--- WHAT IS REQUIRED ---
Each line below needs to be repeated precisely as it is.

--- EXTRACTED INFORMATION ---
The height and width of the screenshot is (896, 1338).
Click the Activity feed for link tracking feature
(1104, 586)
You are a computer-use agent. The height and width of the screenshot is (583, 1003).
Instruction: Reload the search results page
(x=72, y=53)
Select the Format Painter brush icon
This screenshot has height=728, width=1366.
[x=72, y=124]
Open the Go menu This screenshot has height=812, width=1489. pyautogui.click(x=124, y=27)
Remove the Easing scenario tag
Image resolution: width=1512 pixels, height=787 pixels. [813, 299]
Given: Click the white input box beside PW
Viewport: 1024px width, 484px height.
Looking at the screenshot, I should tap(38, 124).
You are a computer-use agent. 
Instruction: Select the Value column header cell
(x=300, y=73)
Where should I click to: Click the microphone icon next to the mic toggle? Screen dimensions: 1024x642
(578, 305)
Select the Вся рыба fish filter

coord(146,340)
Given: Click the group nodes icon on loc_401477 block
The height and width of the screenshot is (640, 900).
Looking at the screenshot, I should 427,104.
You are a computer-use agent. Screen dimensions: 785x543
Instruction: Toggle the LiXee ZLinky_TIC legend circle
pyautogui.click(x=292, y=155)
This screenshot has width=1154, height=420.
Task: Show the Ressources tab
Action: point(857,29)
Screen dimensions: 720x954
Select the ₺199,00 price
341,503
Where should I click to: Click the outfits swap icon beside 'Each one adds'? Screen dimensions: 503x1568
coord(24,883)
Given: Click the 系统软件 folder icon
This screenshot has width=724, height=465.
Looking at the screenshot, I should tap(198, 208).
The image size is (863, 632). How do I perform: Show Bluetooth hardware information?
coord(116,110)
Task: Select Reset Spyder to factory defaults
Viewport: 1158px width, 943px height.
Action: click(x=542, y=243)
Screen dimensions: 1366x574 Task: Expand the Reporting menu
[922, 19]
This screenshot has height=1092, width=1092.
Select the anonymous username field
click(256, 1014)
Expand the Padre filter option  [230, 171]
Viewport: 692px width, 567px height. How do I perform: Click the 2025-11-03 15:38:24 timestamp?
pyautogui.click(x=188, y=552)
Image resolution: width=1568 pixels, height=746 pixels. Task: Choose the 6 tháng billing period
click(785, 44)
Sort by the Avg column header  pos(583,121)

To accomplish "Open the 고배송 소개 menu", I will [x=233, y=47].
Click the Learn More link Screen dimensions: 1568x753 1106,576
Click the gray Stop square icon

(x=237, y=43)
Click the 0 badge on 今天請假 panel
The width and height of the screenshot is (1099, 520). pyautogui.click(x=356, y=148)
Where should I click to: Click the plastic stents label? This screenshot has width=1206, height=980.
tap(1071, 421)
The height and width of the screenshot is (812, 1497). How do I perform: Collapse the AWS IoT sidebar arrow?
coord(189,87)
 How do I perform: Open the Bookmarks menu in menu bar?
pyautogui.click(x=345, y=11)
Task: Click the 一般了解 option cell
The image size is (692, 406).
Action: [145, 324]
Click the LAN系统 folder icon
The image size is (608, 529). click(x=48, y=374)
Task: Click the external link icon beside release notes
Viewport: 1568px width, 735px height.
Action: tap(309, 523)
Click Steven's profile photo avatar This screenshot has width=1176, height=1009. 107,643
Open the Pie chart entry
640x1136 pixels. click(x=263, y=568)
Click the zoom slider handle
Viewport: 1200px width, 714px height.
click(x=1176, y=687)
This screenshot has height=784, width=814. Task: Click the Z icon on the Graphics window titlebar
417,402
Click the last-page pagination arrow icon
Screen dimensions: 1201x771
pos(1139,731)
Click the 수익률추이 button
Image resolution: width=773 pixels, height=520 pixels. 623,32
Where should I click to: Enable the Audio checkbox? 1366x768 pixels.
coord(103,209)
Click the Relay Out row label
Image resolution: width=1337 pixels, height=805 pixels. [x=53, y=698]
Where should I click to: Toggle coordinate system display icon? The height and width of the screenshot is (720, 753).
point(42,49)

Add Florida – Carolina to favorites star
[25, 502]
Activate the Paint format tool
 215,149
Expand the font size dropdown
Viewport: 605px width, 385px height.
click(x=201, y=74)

--- OUTPUT OF THE TASK ---
The height and width of the screenshot is (896, 1338).
Click the Activity feed for link tracking feature
(1104, 586)
You are a computer-use agent. The height and width of the screenshot is (583, 1003).
Instruction: Reload the search results page
(x=72, y=53)
Select the Format Painter brush icon
This screenshot has height=728, width=1366.
[x=72, y=124]
Open the Go menu This screenshot has height=812, width=1489. pyautogui.click(x=124, y=27)
Remove the Easing scenario tag
Image resolution: width=1512 pixels, height=787 pixels. [813, 299]
Given: Click the white input box beside PW
Viewport: 1024px width, 484px height.
Looking at the screenshot, I should tap(38, 124).
You are a computer-use agent. 
Instruction: Select the Value column header cell
(x=300, y=73)
Where should I click to: Click the microphone icon next to the mic toggle? Screen dimensions: 1024x642
(578, 305)
Select the Вся рыба fish filter

coord(146,340)
Given: Click the group nodes icon on loc_401477 block
The height and width of the screenshot is (640, 900).
Looking at the screenshot, I should 427,104.
You are a computer-use agent. Screen dimensions: 785x543
Instruction: Toggle the LiXee ZLinky_TIC legend circle
pyautogui.click(x=292, y=155)
This screenshot has width=1154, height=420.
Task: Show the Ressources tab
Action: point(857,29)
Screen dimensions: 720x954
Select the ₺199,00 price
341,503
Where should I click to: Click the outfits swap icon beside 'Each one adds'? Screen dimensions: 503x1568
coord(24,883)
Given: Click the 系统软件 folder icon
This screenshot has width=724, height=465.
Looking at the screenshot, I should tap(198, 208).
The image size is (863, 632). How do I perform: Show Bluetooth hardware information?
coord(116,110)
Task: Select Reset Spyder to factory defaults
Viewport: 1158px width, 943px height.
Action: click(x=542, y=243)
Screen dimensions: 1366x574 Task: Expand the Reporting menu
[922, 19]
This screenshot has height=1092, width=1092.
Select the anonymous username field
click(256, 1014)
Expand the Padre filter option  [230, 171]
Viewport: 692px width, 567px height. How do I perform: Click the 2025-11-03 15:38:24 timestamp?
pyautogui.click(x=188, y=552)
Image resolution: width=1568 pixels, height=746 pixels. Task: Choose the 6 tháng billing period
click(785, 44)
Sort by the Avg column header  pos(583,121)

To accomplish "Open the 고배송 소개 menu", I will [x=233, y=47].
Click the Learn More link Screen dimensions: 1568x753 1106,576
Click the gray Stop square icon

(x=237, y=43)
Click the 0 badge on 今天請假 panel
The width and height of the screenshot is (1099, 520). pyautogui.click(x=356, y=148)
Where should I click to: Click the plastic stents label? This screenshot has width=1206, height=980.
tap(1071, 421)
The height and width of the screenshot is (812, 1497). How do I perform: Collapse the AWS IoT sidebar arrow?
coord(189,87)
 How do I perform: Open the Bookmarks menu in menu bar?
pyautogui.click(x=345, y=11)
Task: Click the 一般了解 option cell
The image size is (692, 406).
Action: [145, 324]
Click the LAN系统 folder icon
The image size is (608, 529). click(x=48, y=374)
Task: Click the external link icon beside release notes
Viewport: 1568px width, 735px height.
Action: tap(309, 523)
Click Steven's profile photo avatar This screenshot has width=1176, height=1009. 107,643
Open the Pie chart entry
640x1136 pixels. click(x=263, y=568)
Click the zoom slider handle
Viewport: 1200px width, 714px height.
click(x=1176, y=687)
This screenshot has height=784, width=814. Task: Click the Z icon on the Graphics window titlebar
417,402
Click the last-page pagination arrow icon
Screen dimensions: 1201x771
pos(1139,731)
Click the 수익률추이 button
Image resolution: width=773 pixels, height=520 pixels. 623,32
Where should I click to: Enable the Audio checkbox? 1366x768 pixels.
coord(103,209)
Click the Relay Out row label
Image resolution: width=1337 pixels, height=805 pixels. [x=53, y=698]
Where should I click to: Toggle coordinate system display icon? The height and width of the screenshot is (720, 753).
point(42,49)

Add Florida – Carolina to favorites star
[25, 502]
Activate the Paint format tool
 215,149
Expand the font size dropdown
Viewport: 605px width, 385px height.
click(x=201, y=74)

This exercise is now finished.